- YOUR OBJECTIVE
Would you retype the lines from the one that holds "This screenshot has width=1456, height=817." to the final line of the entries below, both ends included and exactly as written, but without pictures?

▼▼▼

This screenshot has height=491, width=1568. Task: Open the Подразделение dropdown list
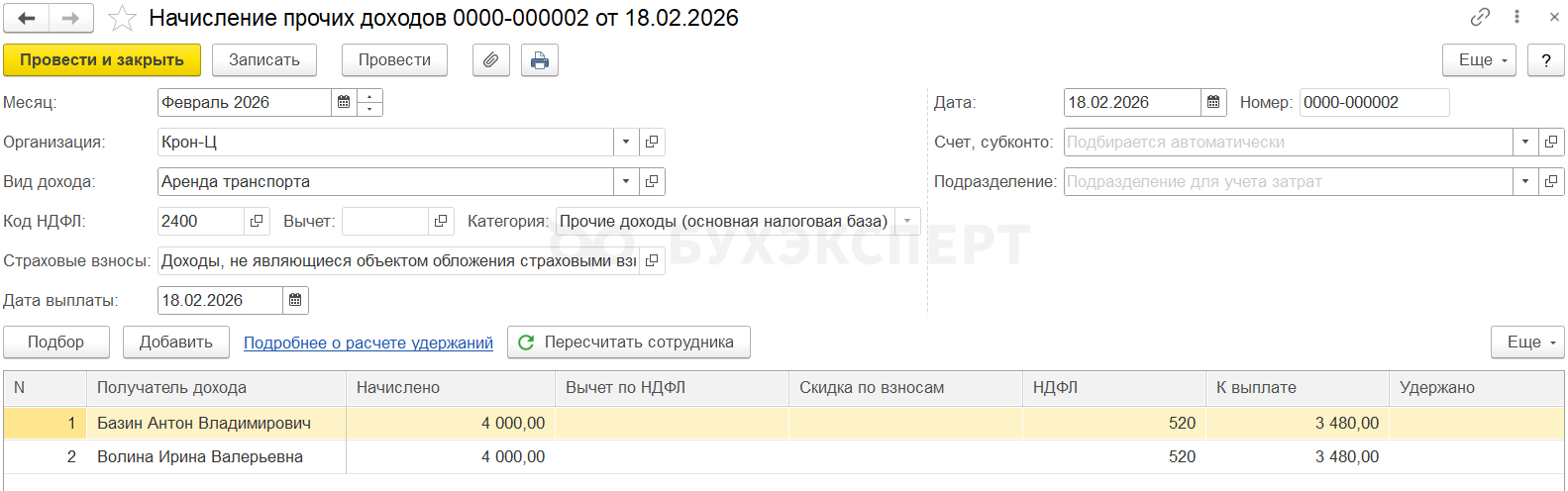tap(1525, 182)
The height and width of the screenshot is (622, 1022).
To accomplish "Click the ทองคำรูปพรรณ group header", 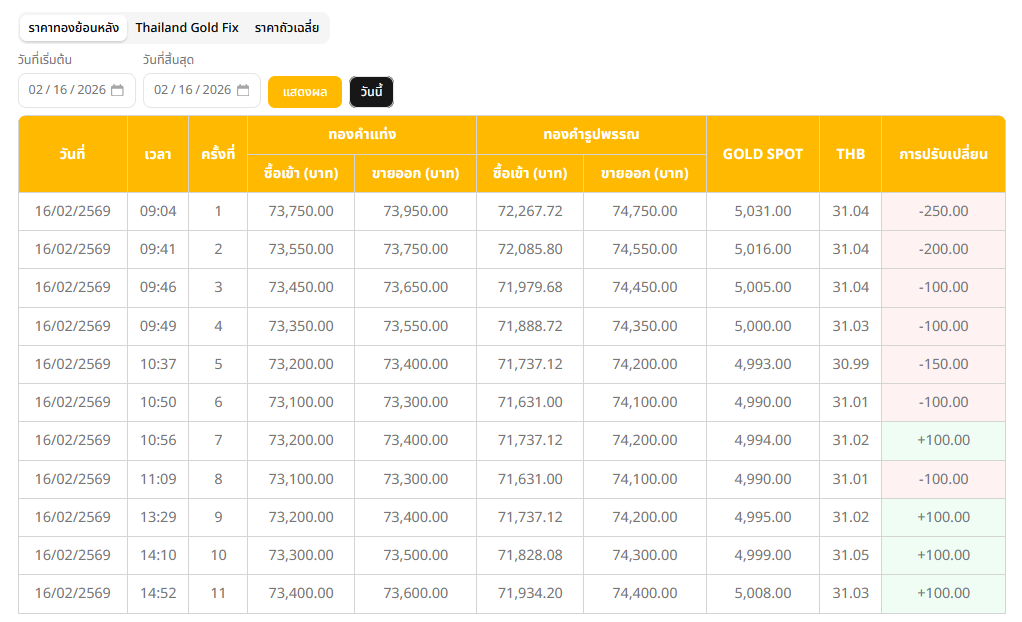I will coord(590,134).
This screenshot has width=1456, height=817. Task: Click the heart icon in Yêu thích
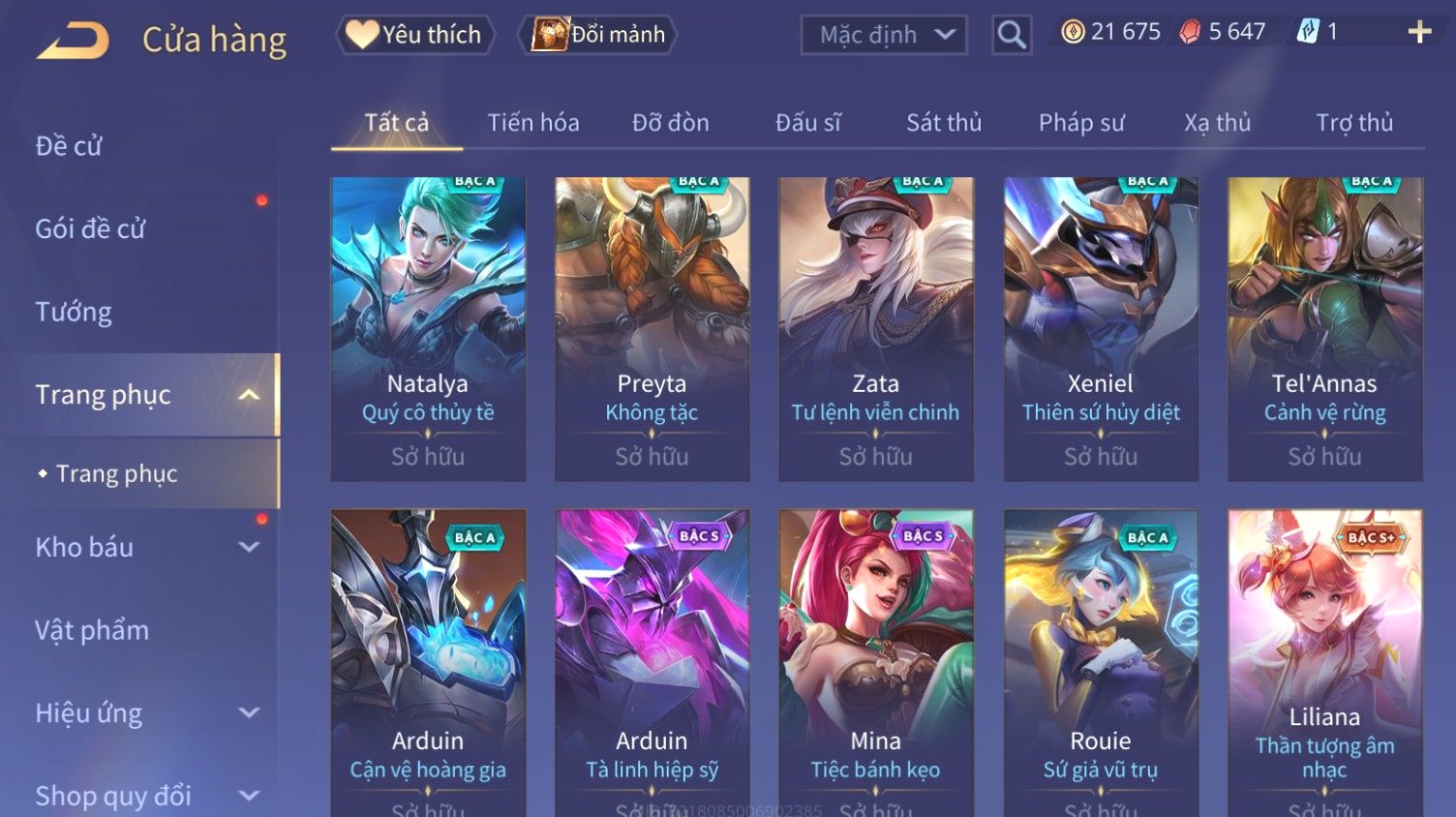[x=362, y=35]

▲▲▲

- SOLUTION TO THE PROBLEM
This screenshot has width=1456, height=817. Task: Click the heart icon in Yêu thích
[x=362, y=35]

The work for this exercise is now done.